_Written problem_: Copy the lines in the entries below exactly as they appear, from the line with "Click the checkmark icon beside Activation" to the line with "click(726, 281)", including both of those lines.
>> BEGIN Exercise input
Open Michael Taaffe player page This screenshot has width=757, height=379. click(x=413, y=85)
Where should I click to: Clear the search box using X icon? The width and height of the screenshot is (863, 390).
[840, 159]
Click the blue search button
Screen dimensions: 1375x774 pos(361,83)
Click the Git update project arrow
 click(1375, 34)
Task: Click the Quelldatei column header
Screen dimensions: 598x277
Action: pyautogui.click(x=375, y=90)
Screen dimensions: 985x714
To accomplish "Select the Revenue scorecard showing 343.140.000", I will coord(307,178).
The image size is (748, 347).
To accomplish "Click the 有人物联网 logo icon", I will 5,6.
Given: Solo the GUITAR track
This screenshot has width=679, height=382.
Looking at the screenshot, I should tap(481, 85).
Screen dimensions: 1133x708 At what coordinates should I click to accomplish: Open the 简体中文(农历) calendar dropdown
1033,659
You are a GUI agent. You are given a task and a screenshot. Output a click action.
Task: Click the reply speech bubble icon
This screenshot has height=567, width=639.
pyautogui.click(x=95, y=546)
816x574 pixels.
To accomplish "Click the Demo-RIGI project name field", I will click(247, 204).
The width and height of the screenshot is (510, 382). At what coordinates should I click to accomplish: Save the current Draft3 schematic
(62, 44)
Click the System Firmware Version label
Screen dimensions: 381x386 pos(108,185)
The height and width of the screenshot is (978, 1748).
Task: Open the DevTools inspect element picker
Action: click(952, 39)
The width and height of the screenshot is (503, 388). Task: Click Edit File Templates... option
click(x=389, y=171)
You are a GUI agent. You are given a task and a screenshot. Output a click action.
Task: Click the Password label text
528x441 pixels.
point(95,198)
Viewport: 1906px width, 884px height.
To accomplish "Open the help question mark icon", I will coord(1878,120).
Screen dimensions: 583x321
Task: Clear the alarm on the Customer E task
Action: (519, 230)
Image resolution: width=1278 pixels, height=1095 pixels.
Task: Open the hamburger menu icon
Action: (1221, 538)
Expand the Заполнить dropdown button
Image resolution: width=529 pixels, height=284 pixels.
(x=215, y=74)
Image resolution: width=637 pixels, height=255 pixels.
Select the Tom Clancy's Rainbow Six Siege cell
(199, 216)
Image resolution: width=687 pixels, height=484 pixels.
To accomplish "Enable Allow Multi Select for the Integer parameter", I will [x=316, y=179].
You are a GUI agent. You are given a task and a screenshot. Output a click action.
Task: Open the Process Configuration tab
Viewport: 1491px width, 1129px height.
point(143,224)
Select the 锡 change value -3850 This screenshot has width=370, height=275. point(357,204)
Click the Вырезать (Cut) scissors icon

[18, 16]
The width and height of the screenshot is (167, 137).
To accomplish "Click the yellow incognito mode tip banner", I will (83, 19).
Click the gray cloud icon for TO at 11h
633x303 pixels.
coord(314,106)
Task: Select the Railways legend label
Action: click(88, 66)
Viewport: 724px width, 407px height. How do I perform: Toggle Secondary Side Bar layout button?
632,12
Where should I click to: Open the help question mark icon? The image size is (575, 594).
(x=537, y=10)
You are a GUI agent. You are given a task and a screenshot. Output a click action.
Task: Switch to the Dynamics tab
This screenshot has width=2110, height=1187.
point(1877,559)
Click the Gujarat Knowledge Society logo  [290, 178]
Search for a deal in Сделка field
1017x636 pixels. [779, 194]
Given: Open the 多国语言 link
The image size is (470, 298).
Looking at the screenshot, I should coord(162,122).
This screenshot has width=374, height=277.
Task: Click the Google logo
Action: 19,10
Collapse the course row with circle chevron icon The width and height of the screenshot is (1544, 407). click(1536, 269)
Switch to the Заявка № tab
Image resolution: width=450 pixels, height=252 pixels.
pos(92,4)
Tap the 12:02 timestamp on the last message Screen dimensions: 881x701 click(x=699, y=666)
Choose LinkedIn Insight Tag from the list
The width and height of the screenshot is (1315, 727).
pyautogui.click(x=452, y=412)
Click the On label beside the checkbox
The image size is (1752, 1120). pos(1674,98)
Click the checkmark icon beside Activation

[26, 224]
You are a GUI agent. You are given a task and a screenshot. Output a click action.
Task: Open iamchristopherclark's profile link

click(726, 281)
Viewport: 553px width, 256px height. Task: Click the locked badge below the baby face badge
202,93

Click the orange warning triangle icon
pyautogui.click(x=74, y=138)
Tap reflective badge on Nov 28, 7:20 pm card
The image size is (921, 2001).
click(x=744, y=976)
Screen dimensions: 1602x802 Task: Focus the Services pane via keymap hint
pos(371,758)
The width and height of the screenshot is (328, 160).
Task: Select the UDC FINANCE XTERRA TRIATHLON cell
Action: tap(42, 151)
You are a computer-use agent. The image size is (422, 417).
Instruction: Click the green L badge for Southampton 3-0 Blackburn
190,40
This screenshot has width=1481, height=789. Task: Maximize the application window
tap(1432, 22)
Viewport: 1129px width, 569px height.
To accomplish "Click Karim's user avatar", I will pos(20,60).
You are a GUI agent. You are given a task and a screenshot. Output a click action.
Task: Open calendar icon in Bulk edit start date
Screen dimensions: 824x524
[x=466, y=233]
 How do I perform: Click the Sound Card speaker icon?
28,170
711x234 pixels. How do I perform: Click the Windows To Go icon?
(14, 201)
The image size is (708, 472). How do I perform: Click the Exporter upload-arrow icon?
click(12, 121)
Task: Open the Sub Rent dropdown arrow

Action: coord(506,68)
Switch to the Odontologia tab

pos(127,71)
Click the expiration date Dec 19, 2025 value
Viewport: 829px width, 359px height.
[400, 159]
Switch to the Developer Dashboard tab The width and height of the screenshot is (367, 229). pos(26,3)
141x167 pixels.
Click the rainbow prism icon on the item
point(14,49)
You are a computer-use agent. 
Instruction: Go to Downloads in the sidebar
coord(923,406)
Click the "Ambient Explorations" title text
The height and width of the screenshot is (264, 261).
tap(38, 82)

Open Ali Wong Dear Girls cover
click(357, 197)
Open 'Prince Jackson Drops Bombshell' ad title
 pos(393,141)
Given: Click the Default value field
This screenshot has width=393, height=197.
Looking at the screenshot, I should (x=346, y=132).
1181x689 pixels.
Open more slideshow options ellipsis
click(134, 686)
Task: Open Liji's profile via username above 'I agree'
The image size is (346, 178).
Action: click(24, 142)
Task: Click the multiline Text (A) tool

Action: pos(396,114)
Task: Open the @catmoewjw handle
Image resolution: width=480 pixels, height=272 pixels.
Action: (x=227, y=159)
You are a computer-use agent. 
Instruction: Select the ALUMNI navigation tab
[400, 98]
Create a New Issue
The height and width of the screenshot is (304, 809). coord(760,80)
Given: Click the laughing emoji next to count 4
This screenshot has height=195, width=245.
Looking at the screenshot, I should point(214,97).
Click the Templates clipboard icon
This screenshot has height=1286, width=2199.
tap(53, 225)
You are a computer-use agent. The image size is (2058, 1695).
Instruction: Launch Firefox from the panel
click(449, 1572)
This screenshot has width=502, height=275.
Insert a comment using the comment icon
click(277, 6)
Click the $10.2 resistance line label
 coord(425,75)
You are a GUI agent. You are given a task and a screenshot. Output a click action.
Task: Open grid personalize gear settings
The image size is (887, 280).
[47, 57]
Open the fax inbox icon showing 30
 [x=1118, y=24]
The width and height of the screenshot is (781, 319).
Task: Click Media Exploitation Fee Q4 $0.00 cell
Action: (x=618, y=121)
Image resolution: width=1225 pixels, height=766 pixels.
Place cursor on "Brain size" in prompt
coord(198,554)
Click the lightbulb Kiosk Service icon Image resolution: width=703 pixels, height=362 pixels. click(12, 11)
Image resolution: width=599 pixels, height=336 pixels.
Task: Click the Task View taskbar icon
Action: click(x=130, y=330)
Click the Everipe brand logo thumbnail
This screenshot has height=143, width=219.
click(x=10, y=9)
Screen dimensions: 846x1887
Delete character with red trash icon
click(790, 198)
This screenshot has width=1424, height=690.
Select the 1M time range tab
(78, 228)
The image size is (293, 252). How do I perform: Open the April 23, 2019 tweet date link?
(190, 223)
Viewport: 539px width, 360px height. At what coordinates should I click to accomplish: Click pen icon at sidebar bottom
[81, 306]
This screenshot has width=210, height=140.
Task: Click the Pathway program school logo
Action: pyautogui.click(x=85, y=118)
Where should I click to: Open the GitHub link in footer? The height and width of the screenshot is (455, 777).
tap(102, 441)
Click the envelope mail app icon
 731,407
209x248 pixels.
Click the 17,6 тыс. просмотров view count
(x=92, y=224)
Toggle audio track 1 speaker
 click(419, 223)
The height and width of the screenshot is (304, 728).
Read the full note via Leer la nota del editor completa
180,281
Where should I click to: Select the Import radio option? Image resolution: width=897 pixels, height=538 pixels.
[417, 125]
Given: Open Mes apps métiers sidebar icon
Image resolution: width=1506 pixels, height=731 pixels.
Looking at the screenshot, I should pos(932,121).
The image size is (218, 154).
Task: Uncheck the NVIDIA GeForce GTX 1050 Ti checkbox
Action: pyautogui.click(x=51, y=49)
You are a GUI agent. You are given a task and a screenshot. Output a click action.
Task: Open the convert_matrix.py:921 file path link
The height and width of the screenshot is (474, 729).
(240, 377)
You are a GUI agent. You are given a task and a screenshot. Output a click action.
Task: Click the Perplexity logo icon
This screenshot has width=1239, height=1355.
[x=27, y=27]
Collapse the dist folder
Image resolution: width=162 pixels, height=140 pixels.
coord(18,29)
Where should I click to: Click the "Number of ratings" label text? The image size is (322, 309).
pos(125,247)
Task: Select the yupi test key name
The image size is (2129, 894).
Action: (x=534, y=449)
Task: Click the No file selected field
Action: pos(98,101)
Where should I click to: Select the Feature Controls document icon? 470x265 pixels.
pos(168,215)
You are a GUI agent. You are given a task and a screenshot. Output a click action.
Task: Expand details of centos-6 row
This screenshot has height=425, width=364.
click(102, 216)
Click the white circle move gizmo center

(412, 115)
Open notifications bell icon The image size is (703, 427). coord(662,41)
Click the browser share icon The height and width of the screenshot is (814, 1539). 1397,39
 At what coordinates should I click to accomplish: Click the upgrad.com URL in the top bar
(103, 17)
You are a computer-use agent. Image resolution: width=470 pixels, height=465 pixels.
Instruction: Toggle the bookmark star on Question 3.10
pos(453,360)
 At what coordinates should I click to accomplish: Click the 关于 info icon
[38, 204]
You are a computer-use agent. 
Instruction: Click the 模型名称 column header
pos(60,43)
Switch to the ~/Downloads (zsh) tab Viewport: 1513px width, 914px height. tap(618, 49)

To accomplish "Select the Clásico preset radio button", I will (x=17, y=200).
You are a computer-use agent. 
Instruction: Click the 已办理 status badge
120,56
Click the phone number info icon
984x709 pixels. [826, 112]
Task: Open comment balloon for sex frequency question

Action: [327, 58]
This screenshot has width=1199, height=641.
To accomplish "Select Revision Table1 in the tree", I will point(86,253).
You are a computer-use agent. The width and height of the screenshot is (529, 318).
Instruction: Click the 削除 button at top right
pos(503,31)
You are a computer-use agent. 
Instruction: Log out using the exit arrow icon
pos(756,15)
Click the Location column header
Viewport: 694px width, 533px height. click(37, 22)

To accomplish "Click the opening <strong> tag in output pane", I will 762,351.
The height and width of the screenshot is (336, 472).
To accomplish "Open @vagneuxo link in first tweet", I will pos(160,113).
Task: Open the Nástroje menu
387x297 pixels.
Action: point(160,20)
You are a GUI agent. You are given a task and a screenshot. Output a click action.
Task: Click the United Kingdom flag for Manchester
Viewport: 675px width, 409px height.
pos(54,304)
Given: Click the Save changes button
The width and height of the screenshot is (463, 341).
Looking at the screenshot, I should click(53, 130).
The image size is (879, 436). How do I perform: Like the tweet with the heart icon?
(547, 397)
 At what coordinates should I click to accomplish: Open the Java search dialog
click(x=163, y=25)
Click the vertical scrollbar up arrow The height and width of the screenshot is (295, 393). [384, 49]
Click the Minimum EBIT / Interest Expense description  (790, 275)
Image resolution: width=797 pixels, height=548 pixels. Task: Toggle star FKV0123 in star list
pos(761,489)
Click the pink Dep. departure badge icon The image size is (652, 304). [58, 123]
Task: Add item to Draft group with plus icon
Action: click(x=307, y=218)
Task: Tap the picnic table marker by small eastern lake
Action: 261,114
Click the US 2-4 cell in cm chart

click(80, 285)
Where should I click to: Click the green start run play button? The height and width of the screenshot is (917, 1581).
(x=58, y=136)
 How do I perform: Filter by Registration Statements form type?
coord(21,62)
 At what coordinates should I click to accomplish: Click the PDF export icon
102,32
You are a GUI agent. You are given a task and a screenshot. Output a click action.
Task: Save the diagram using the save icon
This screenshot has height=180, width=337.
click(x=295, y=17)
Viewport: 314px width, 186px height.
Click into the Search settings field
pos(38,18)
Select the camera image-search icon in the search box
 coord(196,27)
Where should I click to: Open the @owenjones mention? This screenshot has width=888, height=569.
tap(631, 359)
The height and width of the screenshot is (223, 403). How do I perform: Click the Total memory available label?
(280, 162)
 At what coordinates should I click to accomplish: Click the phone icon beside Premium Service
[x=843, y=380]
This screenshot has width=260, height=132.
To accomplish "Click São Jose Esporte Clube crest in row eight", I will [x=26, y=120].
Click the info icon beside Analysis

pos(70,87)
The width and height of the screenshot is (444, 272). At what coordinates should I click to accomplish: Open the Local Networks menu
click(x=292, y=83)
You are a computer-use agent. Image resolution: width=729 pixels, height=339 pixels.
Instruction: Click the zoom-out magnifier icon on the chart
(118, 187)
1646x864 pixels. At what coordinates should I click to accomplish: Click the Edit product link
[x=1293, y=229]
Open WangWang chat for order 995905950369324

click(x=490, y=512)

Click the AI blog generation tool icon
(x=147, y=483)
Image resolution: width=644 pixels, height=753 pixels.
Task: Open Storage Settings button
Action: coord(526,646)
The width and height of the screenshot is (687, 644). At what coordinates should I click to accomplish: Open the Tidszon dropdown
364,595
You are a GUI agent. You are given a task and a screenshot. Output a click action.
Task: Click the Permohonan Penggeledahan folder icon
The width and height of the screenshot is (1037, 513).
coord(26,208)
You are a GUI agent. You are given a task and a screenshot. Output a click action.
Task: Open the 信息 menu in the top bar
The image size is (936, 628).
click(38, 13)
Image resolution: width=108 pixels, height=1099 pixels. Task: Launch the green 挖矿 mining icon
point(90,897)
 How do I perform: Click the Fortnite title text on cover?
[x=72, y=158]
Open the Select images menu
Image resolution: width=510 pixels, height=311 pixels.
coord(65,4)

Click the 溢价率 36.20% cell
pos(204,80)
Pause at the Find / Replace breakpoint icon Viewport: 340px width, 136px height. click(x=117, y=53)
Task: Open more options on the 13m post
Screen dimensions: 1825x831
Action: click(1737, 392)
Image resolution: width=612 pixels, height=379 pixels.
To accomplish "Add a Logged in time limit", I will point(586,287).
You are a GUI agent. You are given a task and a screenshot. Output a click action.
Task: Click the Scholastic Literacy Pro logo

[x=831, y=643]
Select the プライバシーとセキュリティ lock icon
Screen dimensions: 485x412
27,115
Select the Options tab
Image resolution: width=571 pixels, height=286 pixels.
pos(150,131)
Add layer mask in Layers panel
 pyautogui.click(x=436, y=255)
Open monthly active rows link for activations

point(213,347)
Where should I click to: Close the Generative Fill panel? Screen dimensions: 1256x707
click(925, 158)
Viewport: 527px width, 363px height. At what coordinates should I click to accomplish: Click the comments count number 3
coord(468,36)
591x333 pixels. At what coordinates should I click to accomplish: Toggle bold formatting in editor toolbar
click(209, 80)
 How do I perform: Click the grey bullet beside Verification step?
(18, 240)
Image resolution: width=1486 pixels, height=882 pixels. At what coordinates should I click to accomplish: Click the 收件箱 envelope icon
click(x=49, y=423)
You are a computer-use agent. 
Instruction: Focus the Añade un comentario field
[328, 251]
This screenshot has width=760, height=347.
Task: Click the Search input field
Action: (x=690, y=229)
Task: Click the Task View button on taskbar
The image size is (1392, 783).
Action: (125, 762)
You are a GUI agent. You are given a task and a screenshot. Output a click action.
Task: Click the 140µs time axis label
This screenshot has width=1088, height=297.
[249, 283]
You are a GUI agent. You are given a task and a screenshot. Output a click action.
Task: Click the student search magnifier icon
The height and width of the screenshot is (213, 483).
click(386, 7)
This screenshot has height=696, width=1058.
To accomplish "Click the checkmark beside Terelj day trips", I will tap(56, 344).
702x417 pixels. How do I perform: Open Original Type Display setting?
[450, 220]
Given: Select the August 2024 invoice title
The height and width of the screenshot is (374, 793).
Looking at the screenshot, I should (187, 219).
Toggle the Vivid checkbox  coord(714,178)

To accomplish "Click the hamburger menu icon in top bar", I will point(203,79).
>> END Exercise input
_Task answer_:
Click the checkmark icon beside Activation

[26, 224]
You are a GUI agent. You are given a task and a screenshot. Output a click action.
Task: Open iamchristopherclark's profile link

click(726, 281)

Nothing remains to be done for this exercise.